Source data:
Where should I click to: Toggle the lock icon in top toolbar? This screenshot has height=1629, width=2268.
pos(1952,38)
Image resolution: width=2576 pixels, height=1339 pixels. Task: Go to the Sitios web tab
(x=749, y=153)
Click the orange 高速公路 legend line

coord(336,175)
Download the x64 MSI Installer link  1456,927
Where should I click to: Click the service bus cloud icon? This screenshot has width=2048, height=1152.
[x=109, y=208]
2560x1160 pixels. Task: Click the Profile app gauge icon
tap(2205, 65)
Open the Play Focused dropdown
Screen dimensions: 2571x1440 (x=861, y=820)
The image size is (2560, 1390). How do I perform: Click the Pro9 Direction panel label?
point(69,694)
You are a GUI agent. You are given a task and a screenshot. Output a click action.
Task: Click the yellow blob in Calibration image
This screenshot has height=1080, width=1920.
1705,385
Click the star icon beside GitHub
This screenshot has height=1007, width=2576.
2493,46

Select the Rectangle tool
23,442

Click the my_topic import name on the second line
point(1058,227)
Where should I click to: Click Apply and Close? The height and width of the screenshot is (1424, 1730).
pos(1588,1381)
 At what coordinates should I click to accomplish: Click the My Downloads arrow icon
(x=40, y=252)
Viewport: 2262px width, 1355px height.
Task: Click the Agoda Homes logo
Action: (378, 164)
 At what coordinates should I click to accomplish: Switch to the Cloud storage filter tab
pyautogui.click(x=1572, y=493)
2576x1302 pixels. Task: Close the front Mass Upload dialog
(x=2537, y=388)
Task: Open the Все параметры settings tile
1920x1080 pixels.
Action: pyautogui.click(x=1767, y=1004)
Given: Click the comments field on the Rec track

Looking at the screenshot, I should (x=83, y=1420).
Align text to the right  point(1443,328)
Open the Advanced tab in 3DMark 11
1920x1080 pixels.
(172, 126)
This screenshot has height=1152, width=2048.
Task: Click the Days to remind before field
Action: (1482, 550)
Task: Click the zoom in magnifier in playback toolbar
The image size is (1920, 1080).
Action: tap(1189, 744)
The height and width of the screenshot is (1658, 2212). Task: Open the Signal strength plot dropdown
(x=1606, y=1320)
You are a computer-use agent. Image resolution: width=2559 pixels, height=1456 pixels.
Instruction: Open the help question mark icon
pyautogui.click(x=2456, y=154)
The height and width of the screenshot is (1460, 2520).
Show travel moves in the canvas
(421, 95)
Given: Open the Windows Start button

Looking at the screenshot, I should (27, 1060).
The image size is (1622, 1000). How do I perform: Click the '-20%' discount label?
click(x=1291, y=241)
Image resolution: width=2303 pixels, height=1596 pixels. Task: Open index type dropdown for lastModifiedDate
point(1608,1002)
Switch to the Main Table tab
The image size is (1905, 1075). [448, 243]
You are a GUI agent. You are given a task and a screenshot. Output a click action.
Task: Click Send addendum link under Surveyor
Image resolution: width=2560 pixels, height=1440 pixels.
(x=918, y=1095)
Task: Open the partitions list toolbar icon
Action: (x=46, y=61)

What is needed: Please give all the lines above again, exactly as they read.

Response to the exercise:
Where should I click to: Toggle the lock icon in top toolbar? This screenshot has height=1629, width=2268.
pos(1952,38)
Image resolution: width=2576 pixels, height=1339 pixels. Task: Go to the Sitios web tab
(x=749, y=153)
Click the orange 高速公路 legend line

coord(336,175)
Download the x64 MSI Installer link  1456,927
Where should I click to: Click the service bus cloud icon? This screenshot has width=2048, height=1152.
[x=109, y=208]
2560x1160 pixels. Task: Click the Profile app gauge icon
tap(2205, 65)
Open the Play Focused dropdown
Screen dimensions: 2571x1440 (x=861, y=820)
The image size is (2560, 1390). How do I perform: Click the Pro9 Direction panel label?
point(69,694)
You are a GUI agent. You are given a task and a screenshot. Output a click action.
Task: Click the yellow blob in Calibration image
This screenshot has height=1080, width=1920.
1705,385
Click the star icon beside GitHub
This screenshot has height=1007, width=2576.
2493,46

Select the Rectangle tool
23,442

Click the my_topic import name on the second line
point(1058,227)
Where should I click to: Click Apply and Close? The height and width of the screenshot is (1424, 1730).
pos(1588,1381)
 At what coordinates should I click to accomplish: Click the My Downloads arrow icon
(x=40, y=252)
Viewport: 2262px width, 1355px height.
Task: Click the Agoda Homes logo
Action: (378, 164)
 At what coordinates should I click to accomplish: Switch to the Cloud storage filter tab
pyautogui.click(x=1572, y=493)
2576x1302 pixels. Task: Close the front Mass Upload dialog
(x=2537, y=388)
Task: Open the Все параметры settings tile
1920x1080 pixels.
Action: pyautogui.click(x=1767, y=1004)
Given: Click the comments field on the Rec track

Looking at the screenshot, I should (x=83, y=1420).
Align text to the right  point(1443,328)
Open the Advanced tab in 3DMark 11
1920x1080 pixels.
(172, 126)
This screenshot has height=1152, width=2048.
Task: Click the Days to remind before field
Action: (1482, 550)
Task: Click the zoom in magnifier in playback toolbar
The image size is (1920, 1080).
Action: tap(1189, 744)
The height and width of the screenshot is (1658, 2212). Task: Open the Signal strength plot dropdown
(x=1606, y=1320)
You are a computer-use agent. Image resolution: width=2559 pixels, height=1456 pixels.
Instruction: Open the help question mark icon
pyautogui.click(x=2456, y=154)
The height and width of the screenshot is (1460, 2520).
Show travel moves in the canvas
(421, 95)
Given: Open the Windows Start button

Looking at the screenshot, I should (27, 1060).
The image size is (1622, 1000). How do I perform: Click the '-20%' discount label?
click(x=1291, y=241)
Image resolution: width=2303 pixels, height=1596 pixels. Task: Open index type dropdown for lastModifiedDate
point(1608,1002)
Switch to the Main Table tab
The image size is (1905, 1075). [448, 243]
You are a GUI agent. You are given a task and a screenshot. Output a click action.
Task: Click Send addendum link under Surveyor
Image resolution: width=2560 pixels, height=1440 pixels.
(x=918, y=1095)
Task: Open the partitions list toolbar icon
Action: (x=46, y=61)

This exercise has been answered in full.